Travis CI, a continuous integration provider, has fixed a severe security vulnerability that revealed API keys, access tokens, and credentials, putting businesses that set public source code repositories at risk.
Travis CI is an online CI/CD (Continuous Integration and Continuous Deployment) solution for developing and testing software projects hosted on Bitbucket and GitHub.
The vulnerability, assigned the code CVE-2021-41077, leads to unauthorized access and theft of secret environment data connected with a public open-source project during the software development process.
The leakage was discovered by Felix Lange of Ethereum on September 7. The company’s Péter Szilágyi pointed out “anyone could exfiltrate these and gain lateral movement into 1000s of [organizations].”
The problem has lasted for eight days, from September 3 to September 10, before it was fixed.
“During the stated 8-day interval, secret data could be revealed to an unauthorized actor who forked a public repository and printed files during a build process,” Travis CI notes in its documentation.
A branch of a public repository might submit a pull request to get access to private environmental variables configured in the source repository. “Encrypted environment variables are not exposed to pull requests from forks owing to the security potentially exposing sensitive information to unknown code,” Travis CI says.
It’s also noted that an external pull request may disclose environment variables: A pull request received from a fork of the source repository might be modified to reveal environment variables.

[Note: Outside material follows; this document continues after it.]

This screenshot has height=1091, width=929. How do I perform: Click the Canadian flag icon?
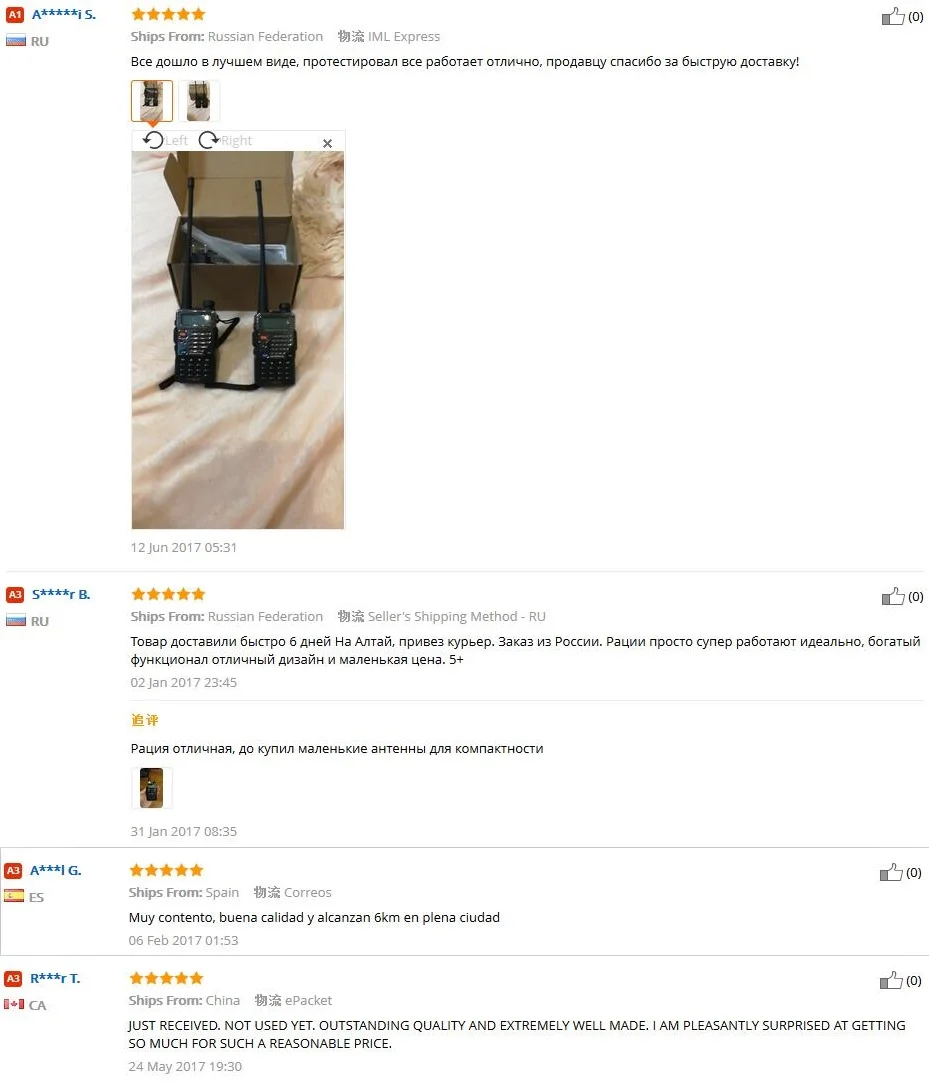[x=14, y=1004]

Pull requests may be issued by anybody who forks the repository on GitHub. Therefore, the upstream repository’s manager would have no defense against this attack.
On September 13, the Berlin-based DevOps platform firm issued a brief “security advisory,” urging customers to rotate their keys regularly. It then released a second notification on its community forums, claiming that it had discovered no indication that malicious parties had misused the problem.
Szilágyi advises everyone immediately and indefinitely migrate away from Travis CI due to their negligent handling of this problem and subsequent unwillingness to alert users about possibly exposed secrets.